==== EXERCISE MATERIALS
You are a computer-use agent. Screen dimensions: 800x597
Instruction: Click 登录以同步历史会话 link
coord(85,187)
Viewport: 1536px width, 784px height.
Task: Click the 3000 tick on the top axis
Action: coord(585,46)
========
WHAT IS EXPECTED: Please set down all the data word for word.

SOLVED PROBLEM:
You are a computer-use agent. Screen dimensions: 800x597
Instruction: Click 登录以同步历史会话 link
coord(85,187)
Viewport: 1536px width, 784px height.
Task: Click the 3000 tick on the top axis
Action: coord(585,46)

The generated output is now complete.